* **Task to carry out**: Return every one of the records below word for word, with each line unchanged.

++++++++

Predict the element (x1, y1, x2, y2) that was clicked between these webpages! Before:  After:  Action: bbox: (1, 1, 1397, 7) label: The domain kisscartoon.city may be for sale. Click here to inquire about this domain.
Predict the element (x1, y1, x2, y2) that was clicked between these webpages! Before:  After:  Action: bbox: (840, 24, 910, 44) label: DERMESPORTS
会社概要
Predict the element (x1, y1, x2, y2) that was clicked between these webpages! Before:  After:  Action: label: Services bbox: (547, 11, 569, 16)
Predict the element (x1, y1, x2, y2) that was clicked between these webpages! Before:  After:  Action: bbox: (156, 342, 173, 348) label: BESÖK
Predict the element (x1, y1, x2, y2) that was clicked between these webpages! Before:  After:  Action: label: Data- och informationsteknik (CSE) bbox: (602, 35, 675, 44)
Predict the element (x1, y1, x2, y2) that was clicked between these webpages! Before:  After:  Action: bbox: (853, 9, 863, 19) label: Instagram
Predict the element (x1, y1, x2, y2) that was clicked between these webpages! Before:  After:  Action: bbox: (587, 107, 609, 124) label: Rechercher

++++++++

* **Answer for the task**:
Predict the element (x1, y1, x2, y2) that was clicked between these webpages! Before:  After:  Action: bbox: (1, 1, 1397, 7) label: The domain kisscartoon.city may be for sale. Click here to inquire about this domain.
Predict the element (x1, y1, x2, y2) that was clicked between these webpages! Before:  After:  Action: bbox: (840, 24, 910, 44) label: DERMESPORTS
会社概要
Predict the element (x1, y1, x2, y2) that was clicked between these webpages! Before:  After:  Action: label: Services bbox: (547, 11, 569, 16)
Predict the element (x1, y1, x2, y2) that was clicked between these webpages! Before:  After:  Action: bbox: (156, 342, 173, 348) label: BESÖK
Predict the element (x1, y1, x2, y2) that was clicked between these webpages! Before:  After:  Action: label: Data- och informationsteknik (CSE) bbox: (602, 35, 675, 44)
Predict the element (x1, y1, x2, y2) that was clicked between these webpages! Before:  After:  Action: bbox: (853, 9, 863, 19) label: Instagram
Predict the element (x1, y1, x2, y2) that was clicked between these webpages! Before:  After:  Action: bbox: (587, 107, 609, 124) label: Rechercher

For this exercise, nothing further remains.